═══ Text shown ═══
The 1944–45 Chicago Black Hawks season was the team's 19th season in the NHL, and they were coming off an appearance in the 1944 Stanley Cup Finals, losing to the Montreal Canadiens in 4 games.

The Black Hawks would lose their top scorer Doug Bentley, who was given permission to stay home in Saskatchewan and tend the family farm by the Canadian Armed Forces officials, while his brother Max Bentley would miss his 2nd season due to World War II.  The club would name Clint Smith as team captain, and after the first game of the season, a loss of 11–5 against the Toronto Maple Leafs, head coach Paul Thompson was replaced by former Black Hawk captain Johnny Gottselig.

The Hawks would struggle to score goals, scoring a league low 141, while allowing 194, which ranked them 4th.  The team would finish the season with a 13–30–7 record, and their 33 points was their lowest point total since 1938–39.  Chicago would fail to make the post-season, as they would finish 3 points behind the Boston Bruins for 4th place.
═══
(What you have to do): Reproduce the text about the 1944–45 Chicago Black Hawks season word for word, in full.
═══ Collected material ═══
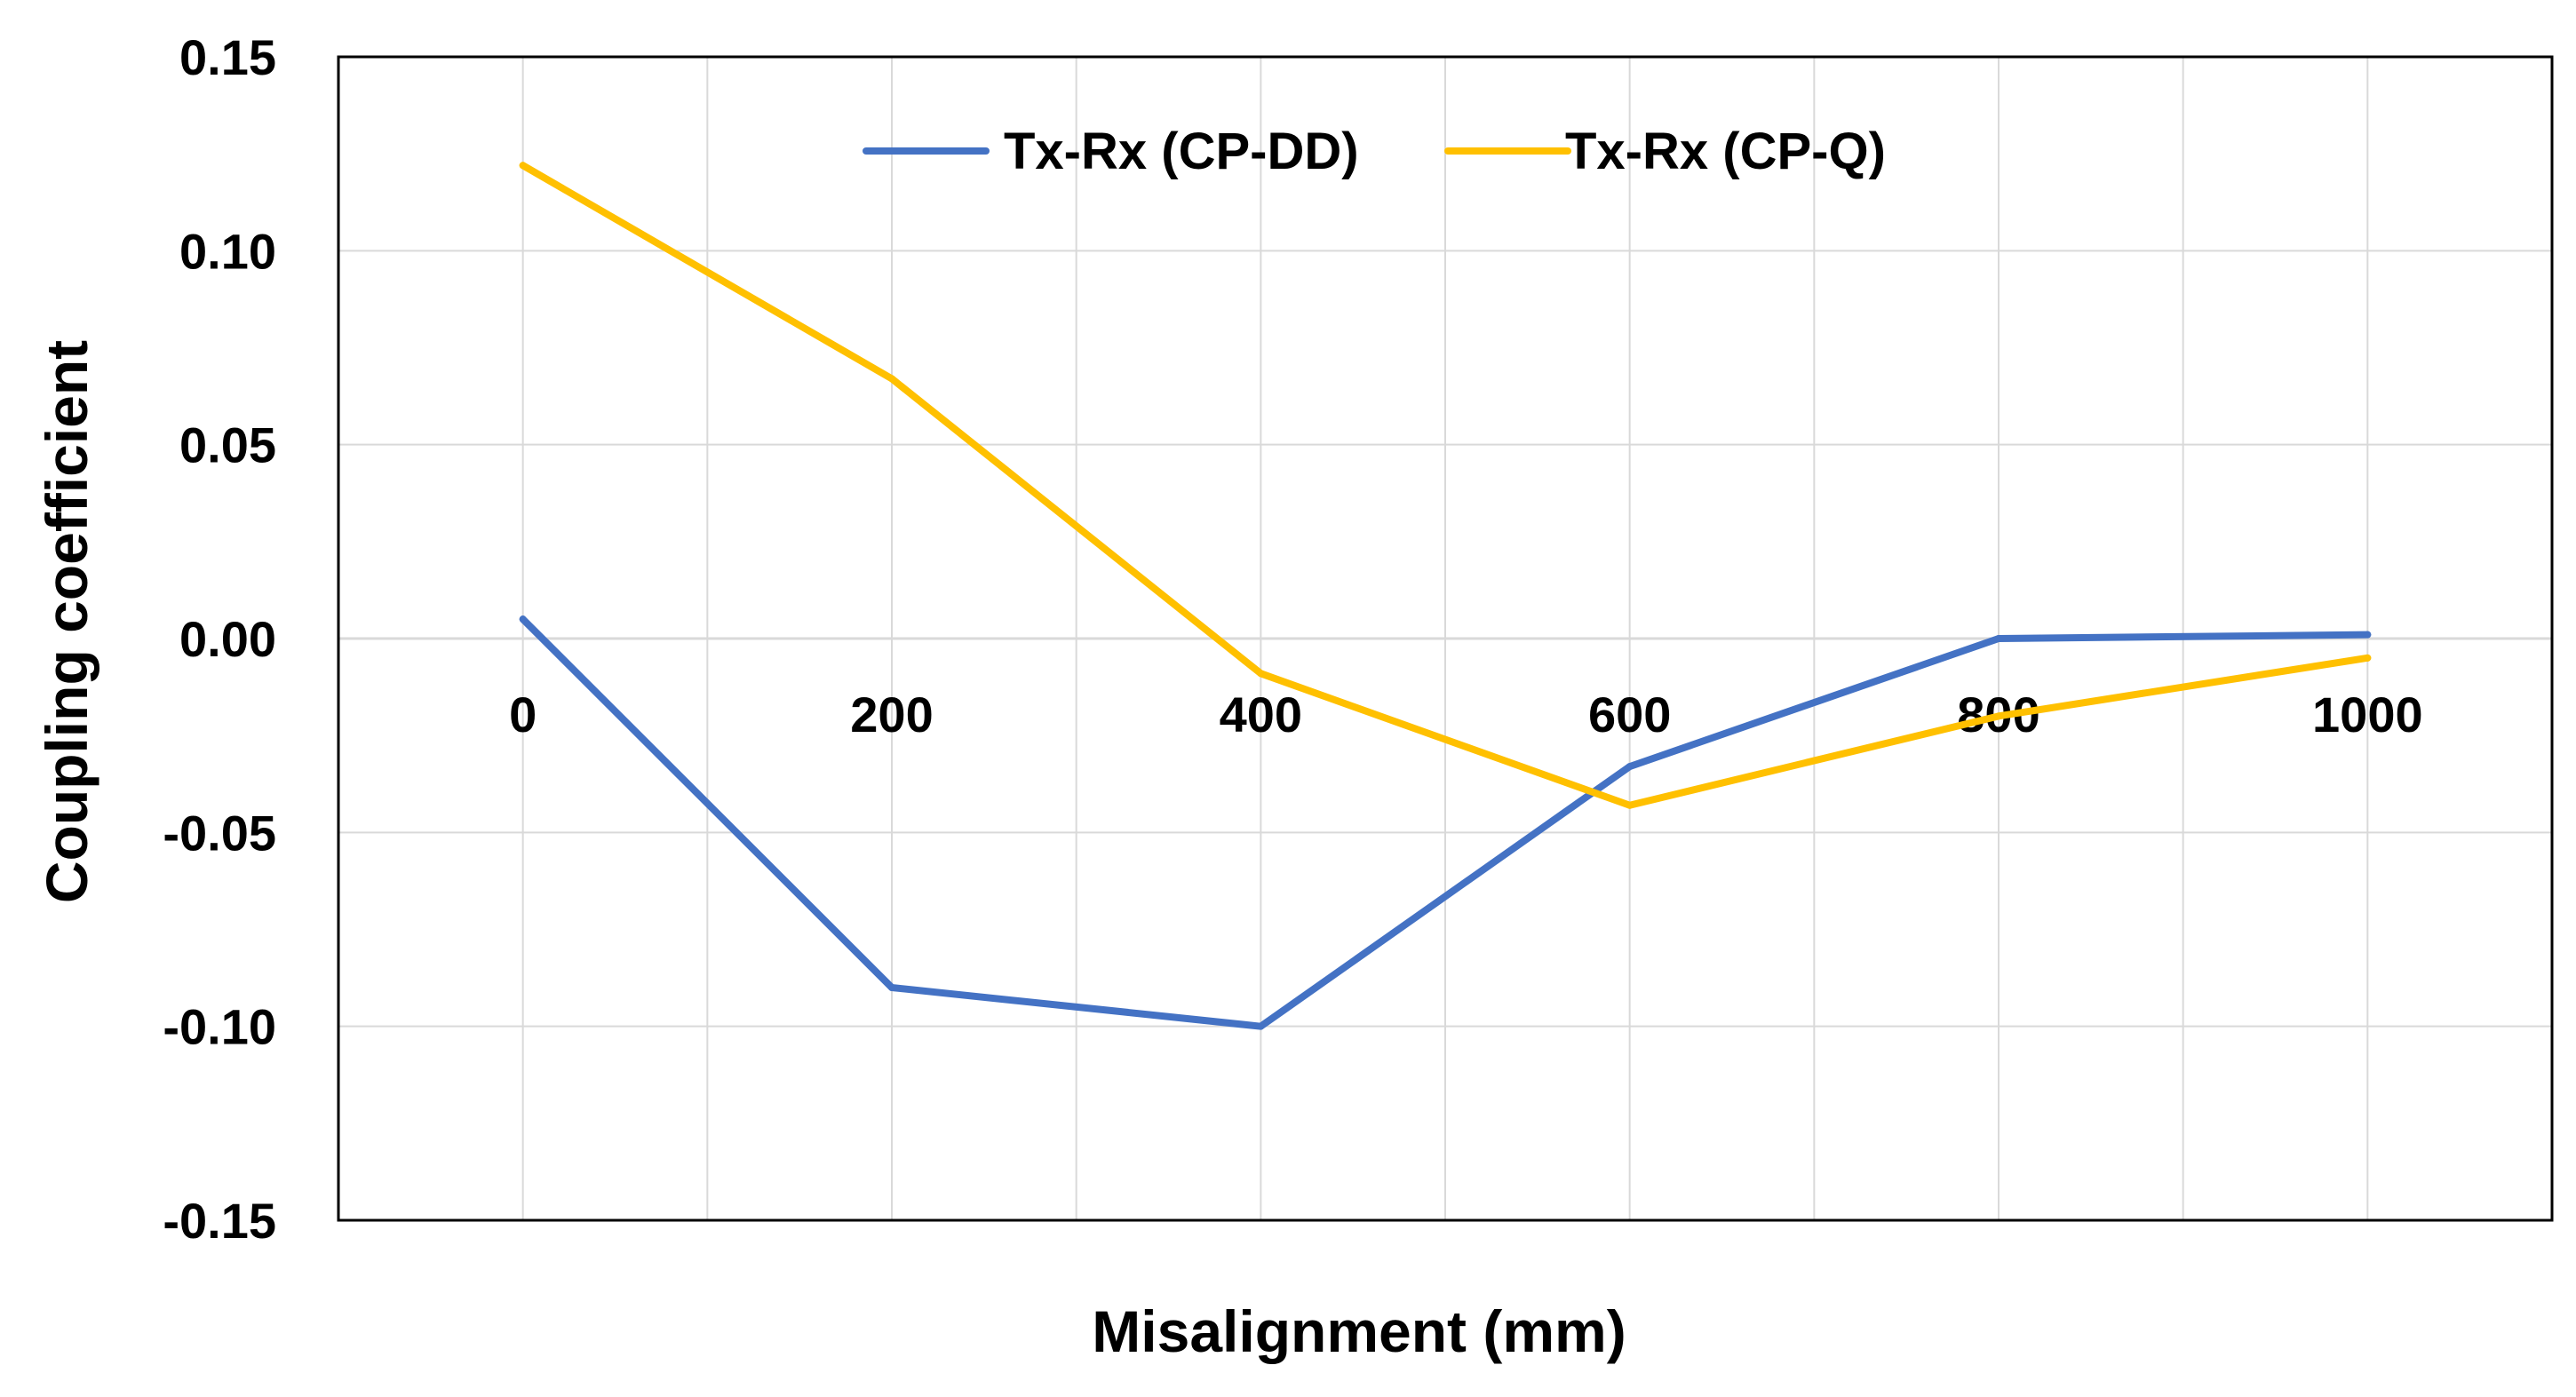 Image resolution: width=2576 pixels, height=1397 pixels. I want to click on y-tick-label: 0.00, so click(228, 639).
═══
(Answer box):
The 1944–45 Chicago Black Hawks season was the team's 19th season in the NHL, and they were coming off an appearance in the 1944 Stanley Cup Finals, losing to the Montreal Canadiens in 4 games.

The Black Hawks would lose their top scorer Doug Bentley, who was given permission to stay home in Saskatchewan and tend the family farm by the Canadian Armed Forces officials, while his brother Max Bentley would miss his 2nd season due to World War II.  The club would name Clint Smith as team captain, and after the first game of the season, a loss of 11–5 against the Toronto Maple Leafs, head coach Paul Thompson was replaced by former Black Hawk captain Johnny Gottselig.

The Hawks would struggle to score goals, scoring a league low 141, while allowing 194, which ranked them 4th.  The team would finish the season with a 13–30–7 record, and their 33 points was their lowest point total since 1938–39.  Chicago would fail to make the post-season, as they would finish 3 points behind the Boston Bruins for 4th place.